In my struggle to reach clarity I went to the office of what was then the Texas Abortion Rights Action League where the executive director, Phyllis Dunham, did not try to pursuade me. Instead, she said, “look at where anti-choice people get their information, and look at where we get ours.” I was amazed to discover that pro-choice materials were usually based on scientific and medical statistics whereas the pro-life materials often consisted of dubious think tank studies and in painful personal stories that really had nothing to do with the choice that another woman might need to make. I began to realize that other people did not live in the simplistic world I wished for in my own head.
As I moved deeper into the movement I was able to travel the country with some remarkable women who taught me so much about the unique ethical challenges abortion poses. I was able to debate along side the remarkable Sarah Weddington and to learn that none of these women were recommending that a woman have an abortion. They were merely saying that abortion should be included along with adoption as one of the range of choices a womans should have.
When I was asked to testify at the National Freedom of choice Act, I met a doctor who did autopsies of women who died before Roe became the law of the land. When we debated together against pro-life advocates, he would match every picture of a dead fetus, with a truly horrific picture of a woman lying dead on a bathroom floor or kitchen table. I learned only too well that, when a nation makes abortion illegal, septic abortion becomes a number one killer of women.

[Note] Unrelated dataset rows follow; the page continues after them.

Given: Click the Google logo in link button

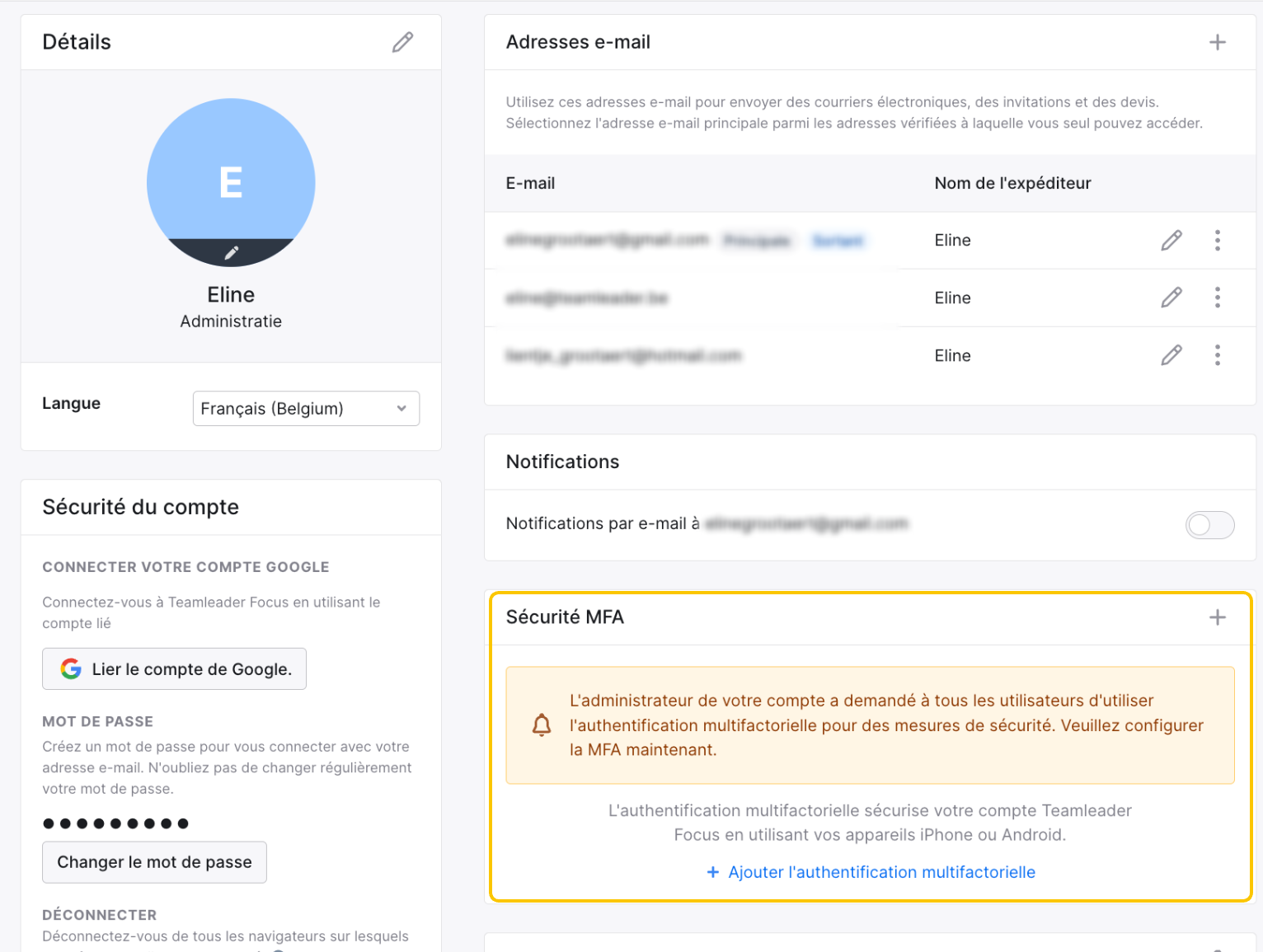Looking at the screenshot, I should (x=71, y=668).
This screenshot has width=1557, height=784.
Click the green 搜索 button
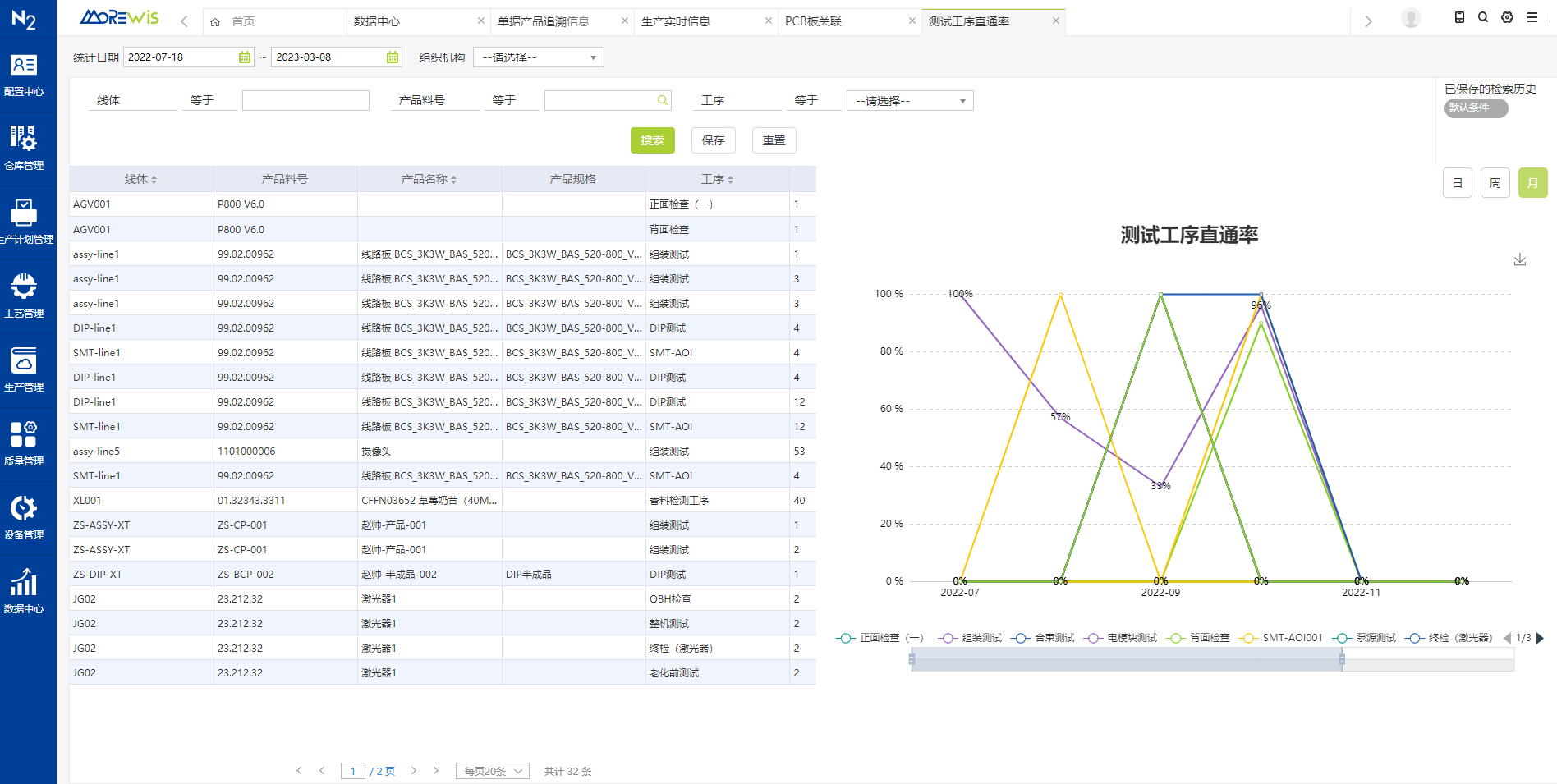652,140
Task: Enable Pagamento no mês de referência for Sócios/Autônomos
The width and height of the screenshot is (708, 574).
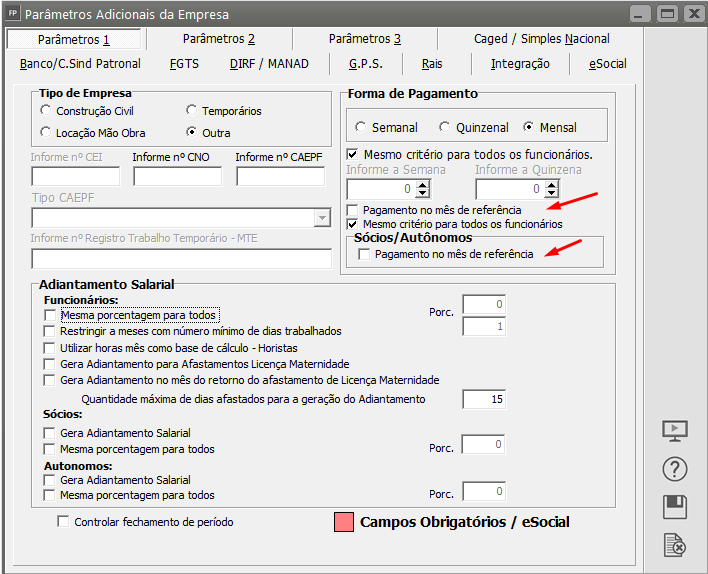Action: coord(366,255)
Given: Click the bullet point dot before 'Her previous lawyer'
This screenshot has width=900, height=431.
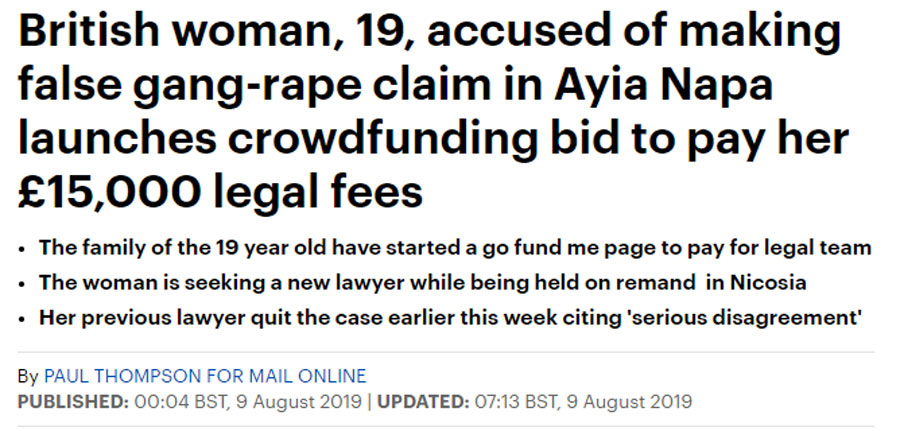Looking at the screenshot, I should [x=22, y=319].
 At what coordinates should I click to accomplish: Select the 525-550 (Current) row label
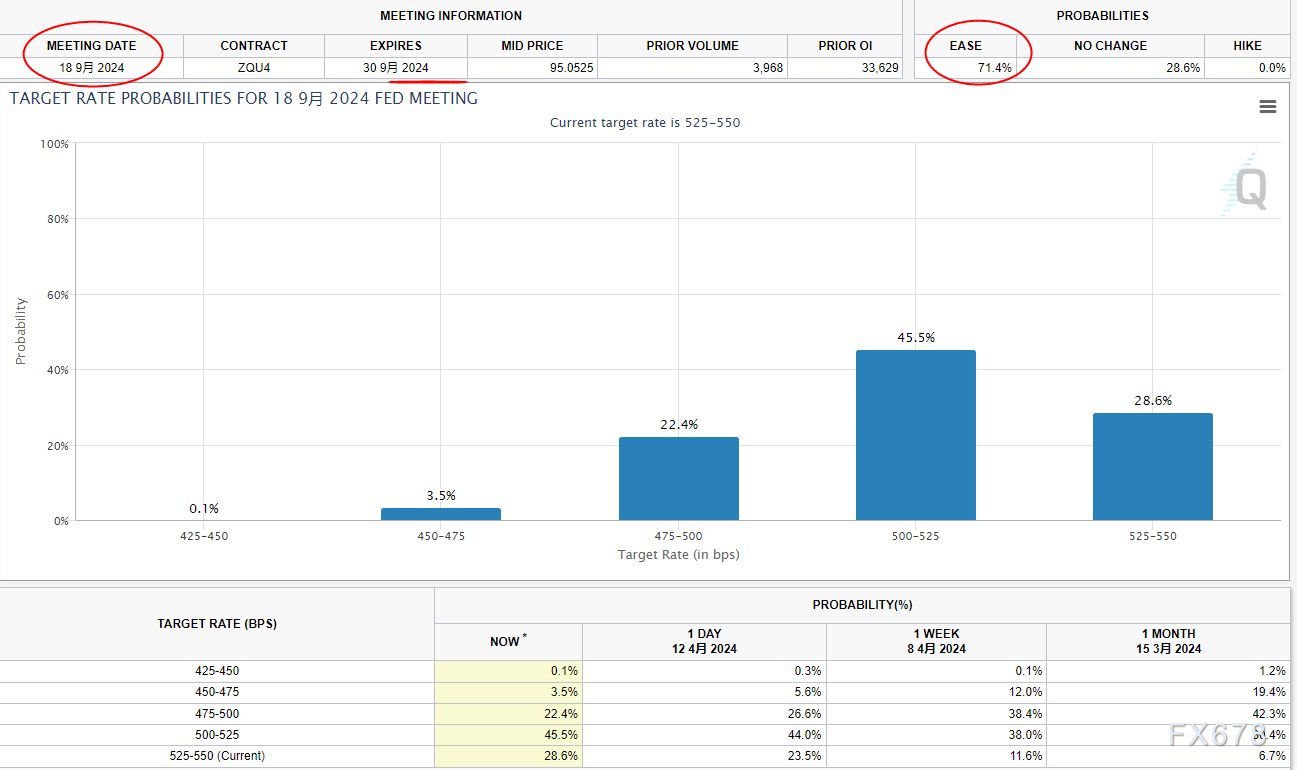(217, 756)
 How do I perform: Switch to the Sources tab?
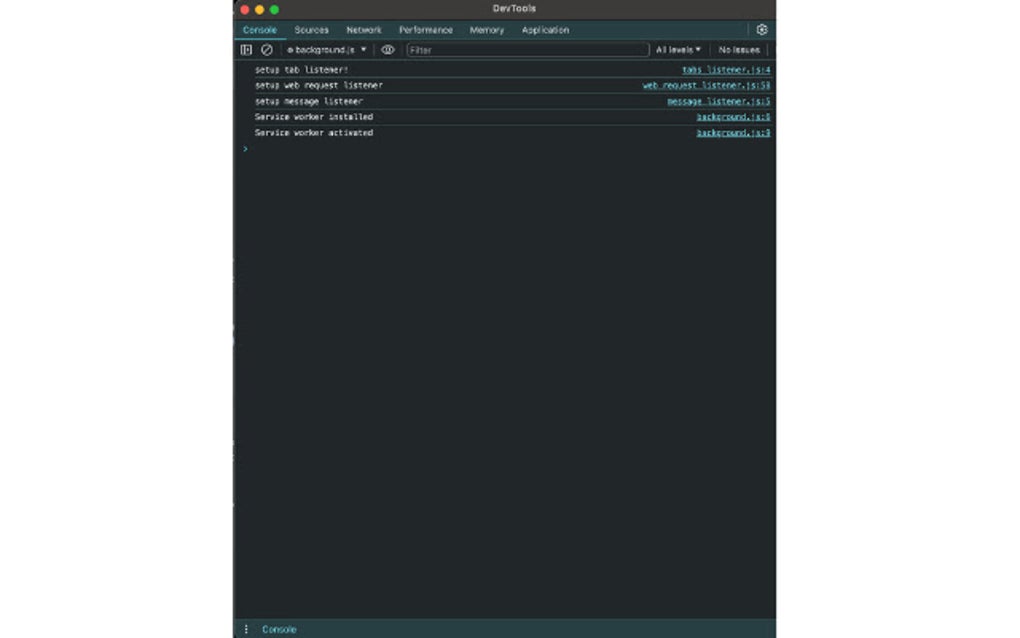tap(311, 30)
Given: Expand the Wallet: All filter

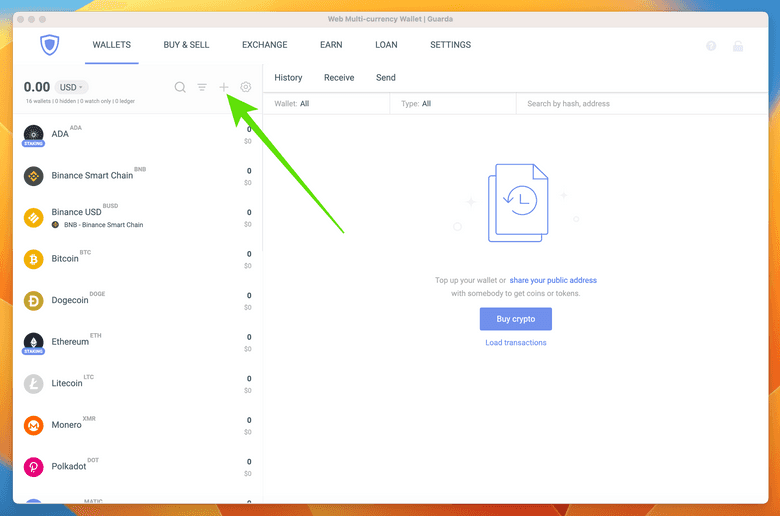Looking at the screenshot, I should pos(325,103).
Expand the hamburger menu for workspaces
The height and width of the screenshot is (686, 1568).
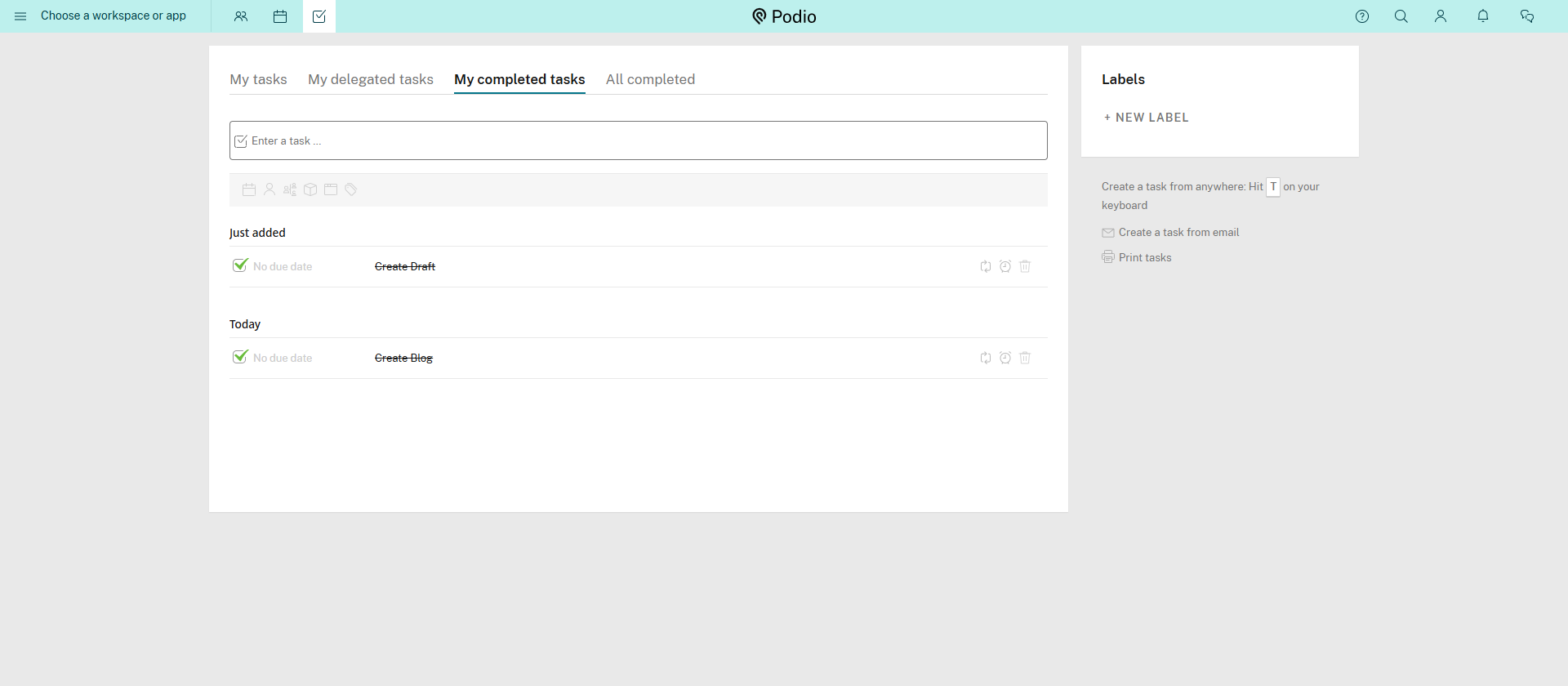(x=20, y=16)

The danger of making abortion hard to obtain was illustrated this week in Ireland as mourners gathered at a vigil for Savita Halappanavar who died after being denied an abortion that would have saved her life.
On Ireland’s restrictive abortion laws, Reuters reports: “Irish law does not specify under what circumstances the threat to the life or health of the mother is high enough to justify a termination, leaving doctors to decide. Critics say this means doctors’ personal beliefs can play a role.”
Savita’s story is typical of the tragedies that can occur when anti-choice laws are applied.
As Savita’s condition worsened over the course of three days, she and her husband begged doctors to end the doomed pregnancy. They refused, saying “this is Catholic country.”
Savita countered, “I am neither Irish nor Catholic.” Still, she was denied. That night she vomited repeatedly and collapsed in a restroom.
The following day, the fetus’s heartbeat finally stopped and was removed by the doctors. But it was too late. Savita was transferred to the ICU where she died of sceptic shock—the result of carrying a dying fetus expelling poison into her blood.
Savita died terrible pain, over the course of days, begging for a medical procedure that would save her life.
I fully understand why people would want to be pro-life. I, too, wish that lions didn’t have to eat lambs to survive, and that pregnancies would always fit into what women need to be fully human herself. But pregnacies don’t always fit into what a woman needs, and that particular woman is the only person on God’s green earth who can know what that pregnancy actually means in her own life. It may be noble to be pro-life for oneself, but to legislate that decision for another, is not only unjust, sometimes it is murder.